Am Do., 1. Dez. 2022 um 09:48 Uhr schrieb Jean Abou Samra <jean@abou-samra.fr>:

> This is a widespread but bad coding pattern that I regularly advise
> against on this list :-)

you'll find a plethora of snippets in the archives using
after-line-breaking authored by me.
Likely starting in 2.12.3.

> It seems that when people notice they can set grob properties
> in after-line-breaking, they start using after-line-breaking
> for anything and everything, while that is not its purpose.

Well, the purpose of after-line-breaking was not well documented back
those days.
And in 2.23. IR still reads:
"Dummy property, used to trigger callback for after-line-breaking."
This is a collection of words making little sense, at least without
further explanations.

> The problem here is that after-line-breaking is run *just* after
> line breaking. It happens before LilyPond has done page spacing,
> i.e., layout out systems and staves vertically.
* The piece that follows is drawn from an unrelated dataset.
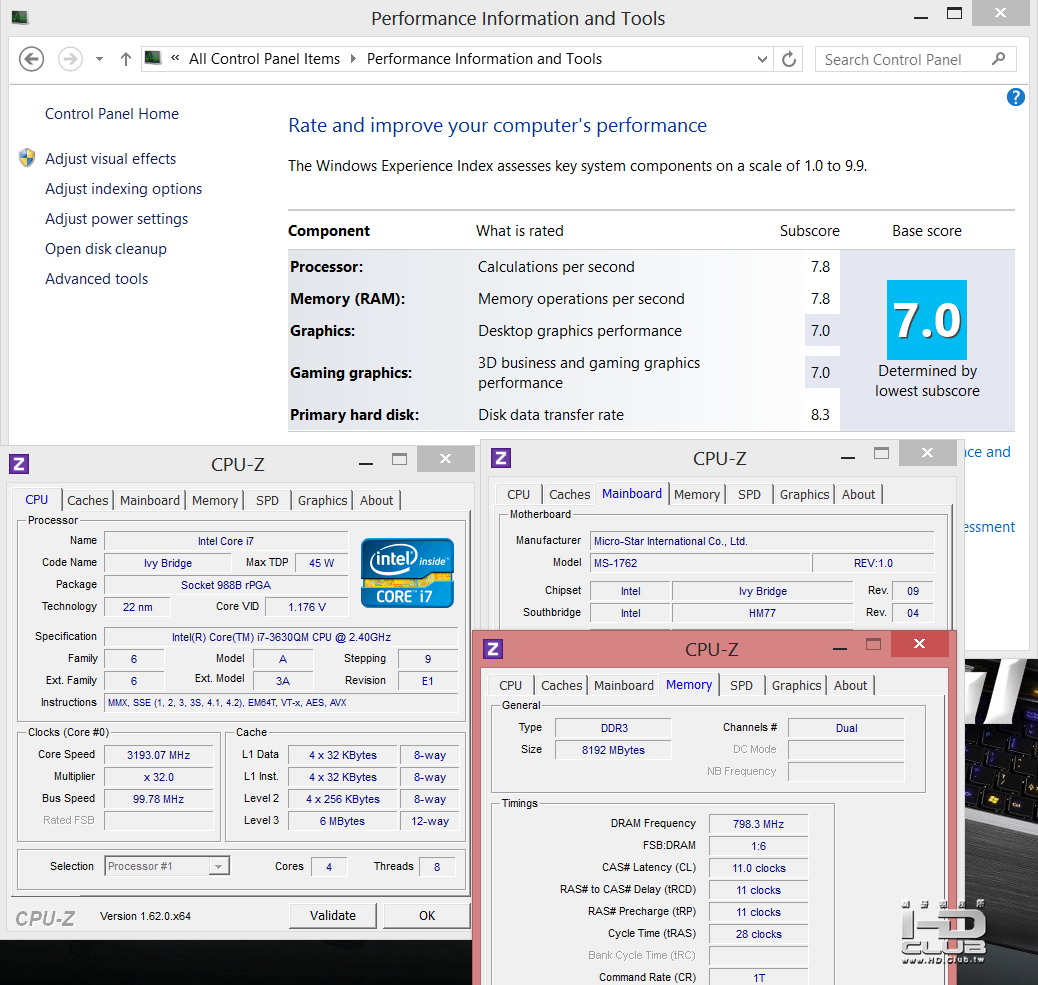Click the CPU-Z purple Z icon in Memory window
Screen dimensions: 1038x985
493,649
This is not documented afaik.

> For a cross-staff
> arpeggio, the positions depend on the distance between the
> two staves, so you are requesting 'positions earlier than LilyPond
> can provide it to you.
>
> In general, cross-staff objects are treated specially. For
> a normal arpeggio, LilyPond will request the arpeggio's
> stencil, to build the staff's skylines, and stencil will
> read positions. For a cross-staff arpeggio, which LilyPond
> recognizes by its cross-staff property set to #t, LilyPond
> refrains from reading the stencil before page layout is done,
> knowing that it needs to depend on page layout.
>
> The proper solution is to stop assuming that positions is
> available at a specific point, and instead write a callback
> that computes it as soon as it is asked for:
>
> \version "2.23.82"
>
> \score {
>    <<
>      \new PianoStaff <<
>        \new Staff = "pianoRH" \pianoRH
>        \new Staff = "pianoLH" \pianoLH
>      >>
>    >>
>    \layout {
>      #(use-modules (ice-9 match))
>      \context {
>        \Score
>        \override Arpeggio.positions =

Furthermore, grob-transformer is not very old....
In older versions one had to code far more complex
or
use after-line-breaking - with its limitations.

>          #(grob-transformer
>            'positions
>            (lambda (grob original)
>              (match original
>                ((a . b) (cons (- a 0.5) (+ b 1.0)))
>                (x x))))
>      }
>    }
> }
>
>
>
> Best,
> Jean
>
>

Ofcourse you're right advertising  not to use after-line-breaking for
all and everything.
Though, I do understand why it's still in use.